### Problem description
Copy out the lines of the records starting with the line containing "Click the n=1 to 10 sum in question (a)" and going on through the line containing "Where should I", including both of those lines. Leave the pictures out of your answer.

(Records from a pointing dataset)
START

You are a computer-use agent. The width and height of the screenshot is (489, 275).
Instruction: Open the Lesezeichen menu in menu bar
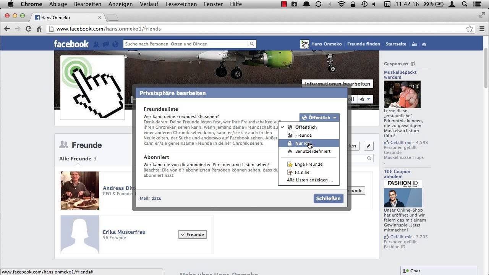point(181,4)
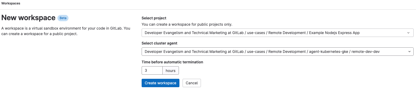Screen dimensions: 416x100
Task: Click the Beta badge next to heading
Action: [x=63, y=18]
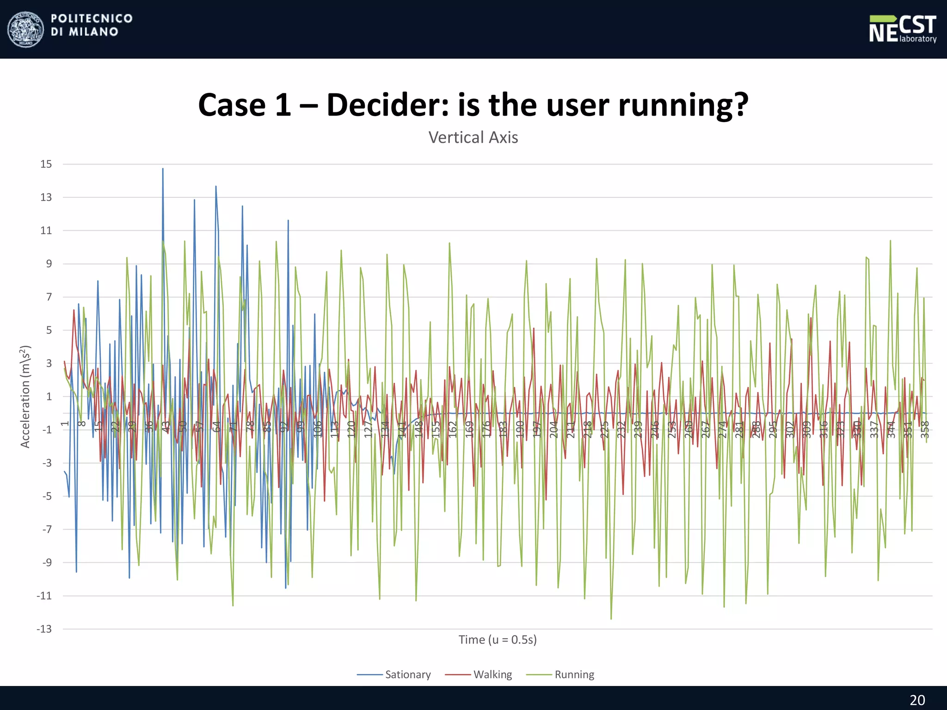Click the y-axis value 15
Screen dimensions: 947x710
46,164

END
START

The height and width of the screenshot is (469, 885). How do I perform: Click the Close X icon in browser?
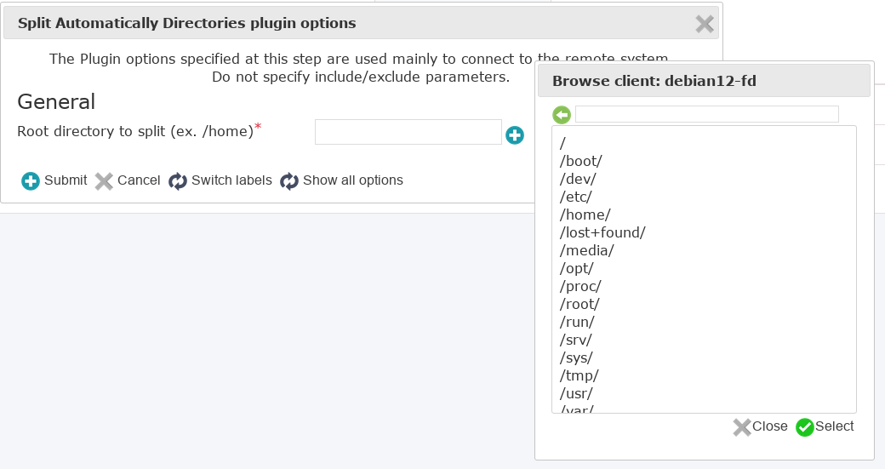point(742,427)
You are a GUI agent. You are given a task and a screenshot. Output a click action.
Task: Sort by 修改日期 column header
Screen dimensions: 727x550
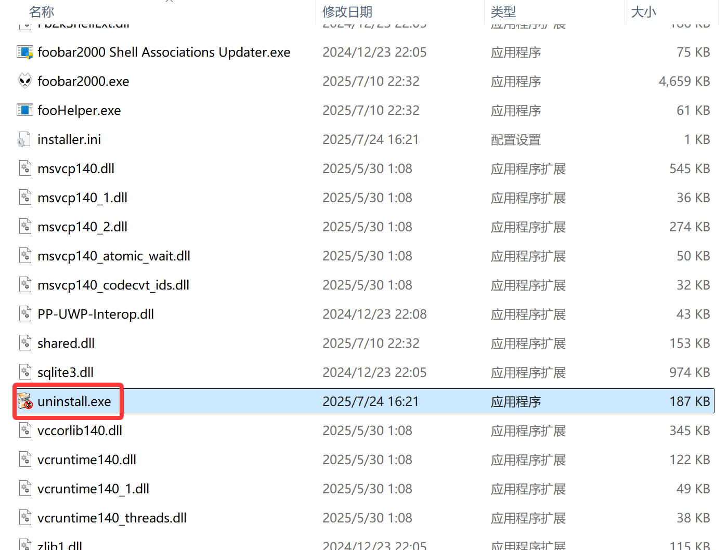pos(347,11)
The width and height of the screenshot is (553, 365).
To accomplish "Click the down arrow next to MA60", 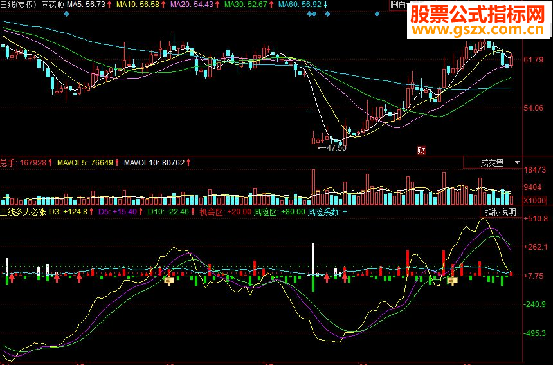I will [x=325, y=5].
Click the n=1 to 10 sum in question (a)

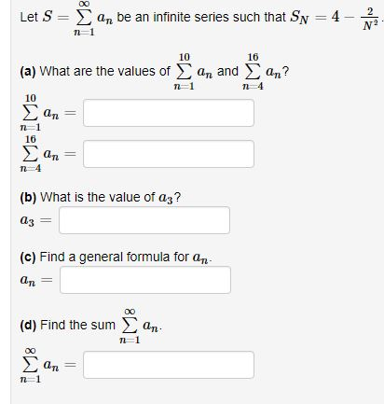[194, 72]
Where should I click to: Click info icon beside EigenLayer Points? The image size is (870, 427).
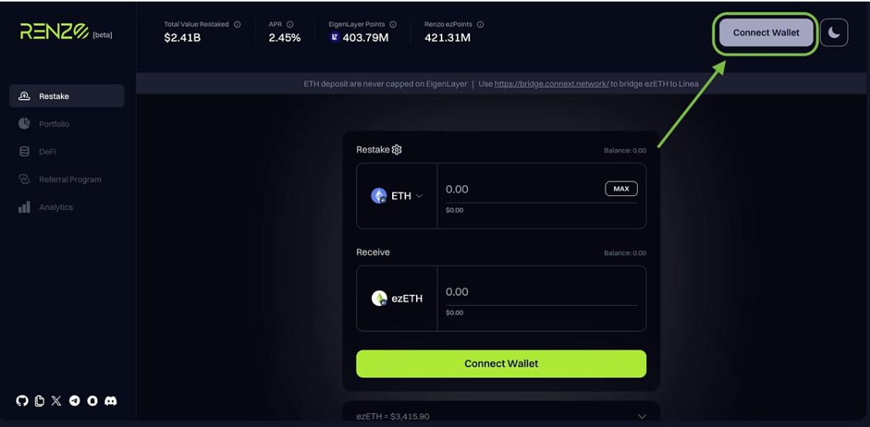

END

### Output
Click the n=1 to 10 sum in question (a)

[194, 72]
Where should I click to: Click info icon beside EigenLayer Points? The image size is (870, 427).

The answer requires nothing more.